Teraco business development manager Michelle McCann said that they could definitely meet Microsoft’s uptime demands, adding that Teraco has multiple undersea cables landing at their datacentres, which means that Microsoft would have access to redundant international routes.
Content distribution will not be a problem as Teraco offer network peering through NAPAfrica.
Internet Solutions: we eat 99.9% uptime SLAs for breakfast
Internet Solutions (IS) said that they too could offer Microsoft the SLA demanded for Windows Azure. In an e-mail interview a spokesperson provided the following feedback:
Could you offer these kinds of SLAs?
Yes we could, accordingly these SLA’s are engineered through the architectural design and are not too dissimilar from SLA’s that IS offers for certain services. In some instances we are expected to offer 99.98%.
IS also said that they would be willing to run Windows Azure in South Africa for Microsoft:
Would IS (or an IS partner) be willing to run Windows Azure in South Africa for Microsoft?
Yes, partnering with Microsoft to extend their service capability helps enrich the technology footprint and capability for this region. In addition to this, we believe that our core competencies aligned with that of Microsoft’s could work well in this market.

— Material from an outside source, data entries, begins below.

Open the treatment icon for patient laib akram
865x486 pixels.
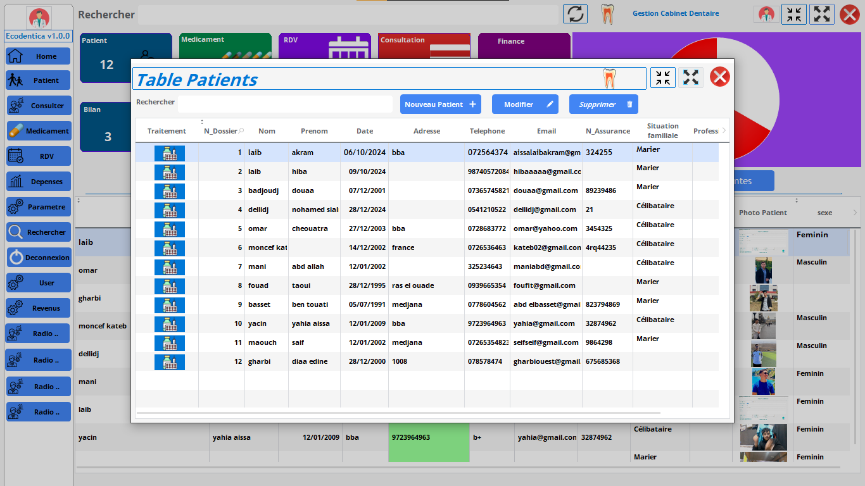(169, 153)
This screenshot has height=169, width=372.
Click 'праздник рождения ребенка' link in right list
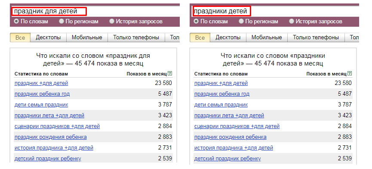pos(231,137)
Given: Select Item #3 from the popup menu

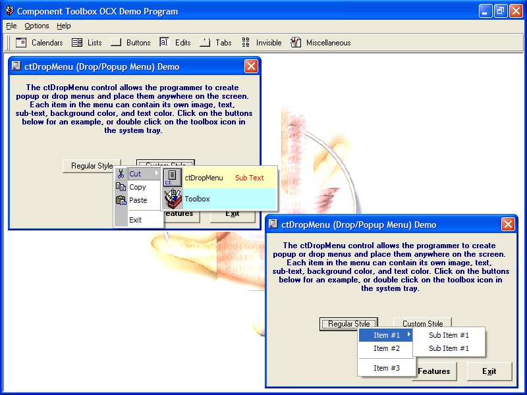Looking at the screenshot, I should (x=386, y=367).
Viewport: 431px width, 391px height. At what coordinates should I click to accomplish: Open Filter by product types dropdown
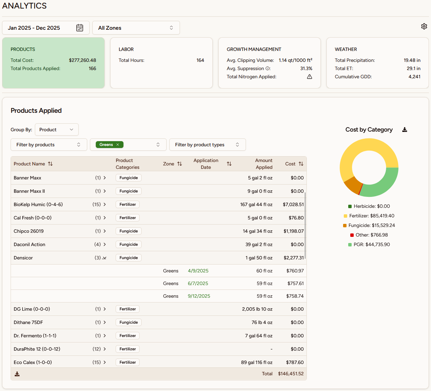[207, 145]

Microsoft was asked whether it was aware of the types of services offered by South African companies such as Teraco, and what might be preventing Windows Azure nodes from being rolled out to South Africa.

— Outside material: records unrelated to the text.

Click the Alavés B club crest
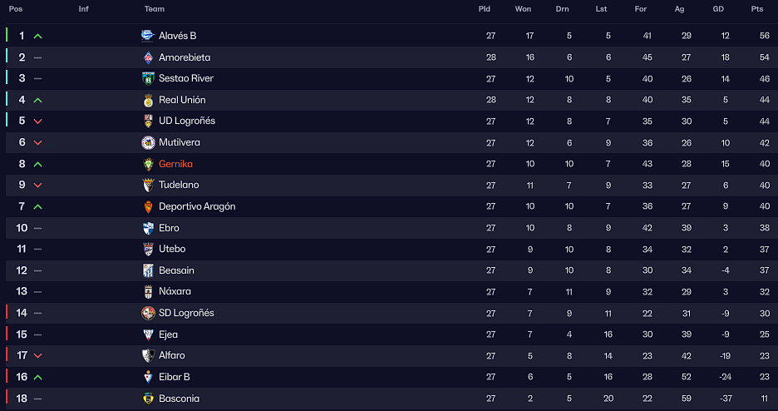 click(x=148, y=36)
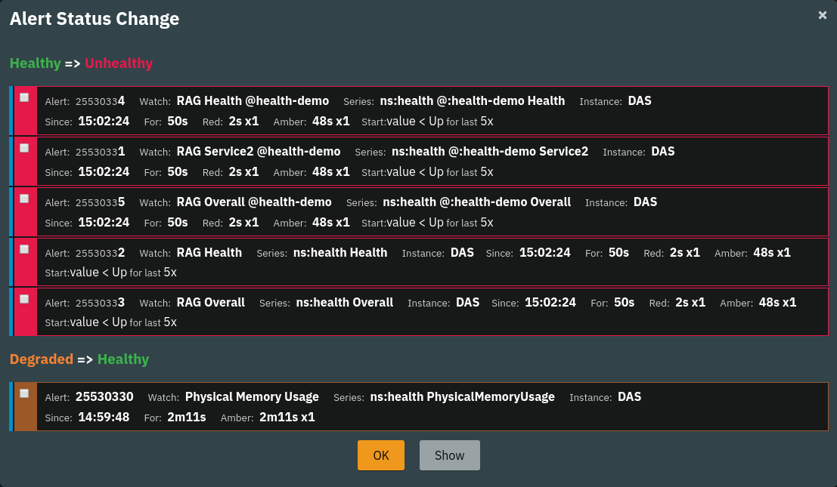Click the ns:health Overall series text
This screenshot has height=487, width=837.
click(344, 302)
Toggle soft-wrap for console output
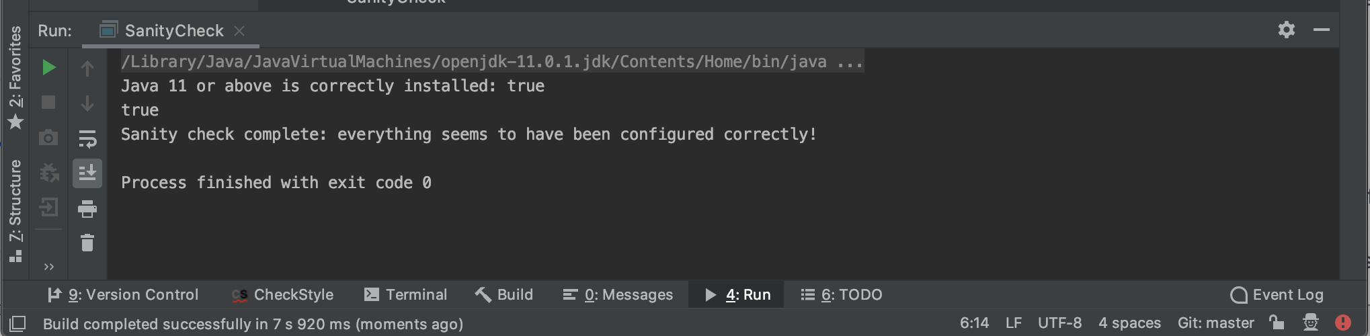The height and width of the screenshot is (336, 1370). click(x=87, y=138)
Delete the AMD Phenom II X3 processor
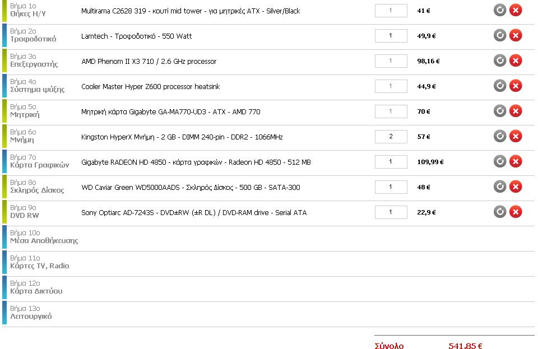This screenshot has height=349, width=538. point(516,61)
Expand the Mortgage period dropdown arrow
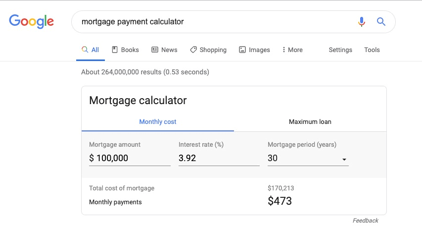This screenshot has width=422, height=233. (x=344, y=159)
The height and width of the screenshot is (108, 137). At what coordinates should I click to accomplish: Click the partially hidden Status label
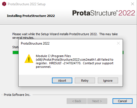[x=15, y=47]
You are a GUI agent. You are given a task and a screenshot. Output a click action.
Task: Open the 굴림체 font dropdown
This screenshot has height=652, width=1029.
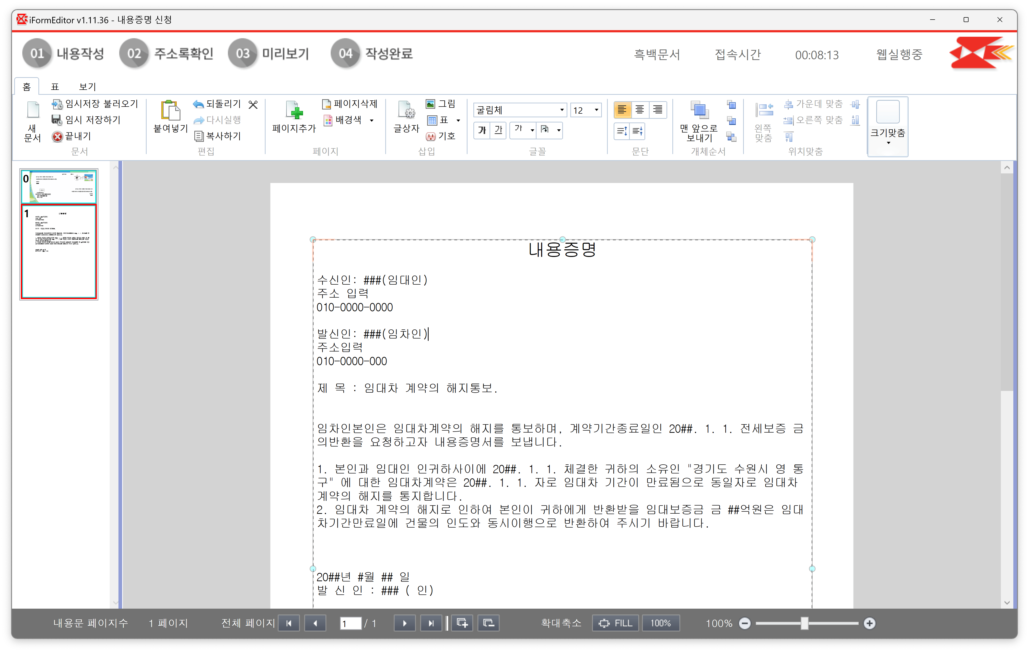tap(562, 110)
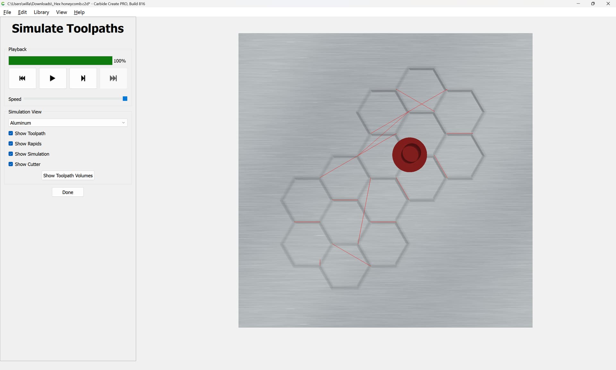Open the Library menu
This screenshot has height=370, width=616.
41,12
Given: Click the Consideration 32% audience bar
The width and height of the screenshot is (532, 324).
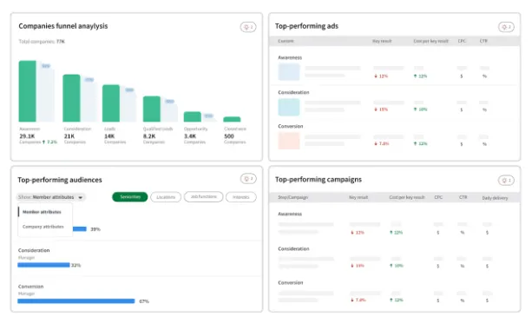Looking at the screenshot, I should (43, 265).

In a statement sent to MyBroadband, Microsoft first explained that the decision to not officially sell Titanfall in South Africa was made by Electronic Arts, citing the same reasons EA provided in its earlier statement.
“We understand this is a disappointment for local fans and will keep gamers posted on any future plans regarding the local release of Titanfall,” the statement said. “As Microsoft South Africa, we are working with EA and the game’s developer, Respawn, to explore potential solutions.”
In terms of hosting its Windows Azure services, Microsoft provided the following:
Windows Azure provides a broad set of services, with each of these services providing specific capabilities and requiring certain supporting environments. Different applications require different levels of performance – in particular high intensity, real time, graphics aren’t used in most business applications therefore the use of Windows Azure depends on the application and the performance required. This is similar to the criteria evaluation with any platform choice a company makes.
Microsoft went on to say that some of its South African customers are already deriving benefits from Azure without there being physical nodes in the country, proving that certain applications that leverage Azure’s capabilities for local consumption will realise benefits.
“The reality is, though, that Windows Azure may not be able to deliver on all requirements for all customers as in the case of Titanfall,” Microsoft said.
The business case
While Microsoft did not give any additional comment on why it hasn’t set up Azure nodes in South Africa, feedback from infrastructure and hosting service providers suggests that it is a business issue and not a technical one. However, Teraco said that it believes there is a strong business case for Microsoft to land it infrastructure here.
“A lot of Southern African Development Community countries co-locate with us,” McCann said. This means that Microsoft can host their nodes in Teraco and distribute all over Southern Africa, McCann said.
“Two years ago that wasn’t a reality,” McCann said, adding that the likes of Liquid Telecom, CMC Networks, PCCW, and Seacom have resolved the issue of cross-border African connectivity.
McCann said that the cost of bandwidth in South Africa has also reduced dramatically over the last few years; from $100 per Megabit per second (Mbps) to $50/Mbps and even $20/Mbps at large traffic volumes.
The question has become less and less of a cost issue, and more of a business case issue, McCann said.
In other words, the technology is in place and the prohibitively high costs of hosting in South Africa have come down. The only question that remains is: are there enough potential customers that need Azure nodes in Southern Africa to justify a roll-out here?